Lidar isn't reliable in conditions that are less than ideal (rain, fog, snow, etc). If you build a car that is dependent on real-time lidar observations, it is worthless much of the time in some climates and some of the time in all climates.
Most companies are pursuing a Lidar approach because dev_speed(Lidar approach) > dev_speed(camera approach). Tesla is pursuing a camera approach because max(camera approach) > max(lidar approach).
In such conditions, cameras are not unreliable, they're downright useless. Heck, even people have trouble driving during snowfall. I have a feeling that this is a massive set of scenarios that aren't even edge cases, yet SDVs are completely unprepared for them. ("No snow in coastal California - it doesn't exist at all!")
I think you may be imagining what a human sees in a foggy camera image, rather than what a neural network can see in it. In fact, atmospheric obstructions degrade Lidar's signal much faster than a camera's.

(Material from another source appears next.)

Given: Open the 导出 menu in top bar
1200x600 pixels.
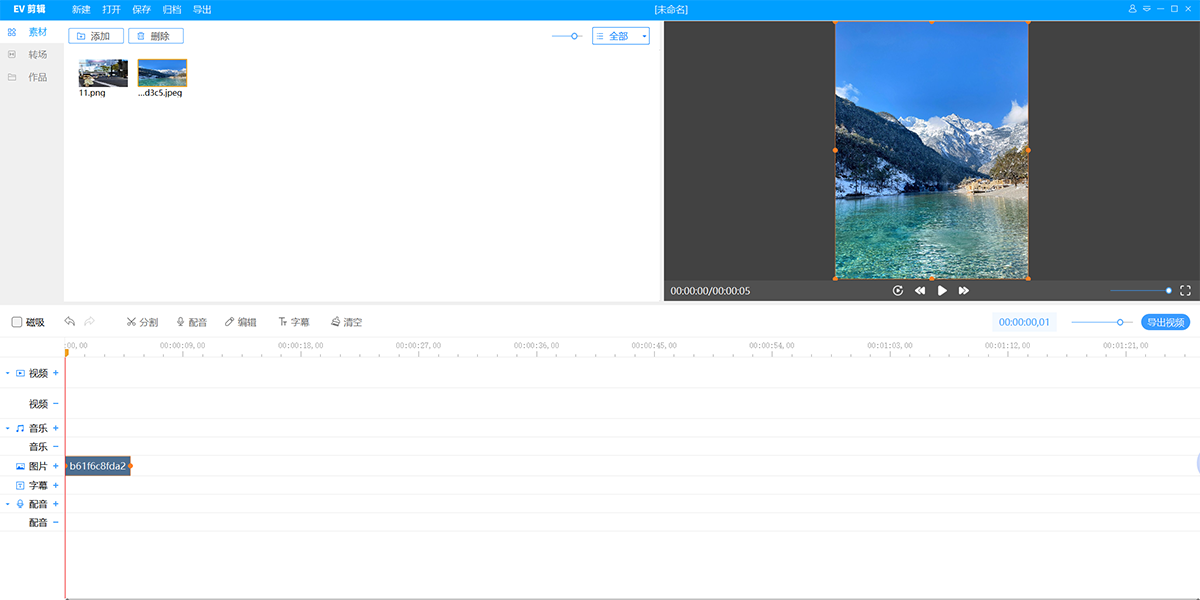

If you check out NVidia's DriveNet demo from a couple years back, you'll see that they already have a vision-based NN that outperforms humans in fog and snow[1]. We can debate whether people should drive in those conditions at all, but today's expectations will be the baseline that SDVs are up against, and cameras are much better suited than Lidar to achieve that baseline.
What human sees in a foggy camera image is something quite different from what we see directly - that's the Uber-scapegoat-camera-human-wouldn't-have-seen-anything-either argument again.
To the effect of "nobody should be driving like that" - I have driven at walking pace at times, considering faster speed unsafe. I do agree that would be a better task for a SDV, iff it can full fill the promise of that marketing video.
I also agree that various conditions are suited to different sensor types - thus for an autonomous vehicle, multiple sensor types are needed.
Most companies are pursuing a Lidar approach because dev_speed(Lidar approach) > dev_speed(camera approach). Tesla is pursuing a camera approach because max(camera approach) > max(lidar approach).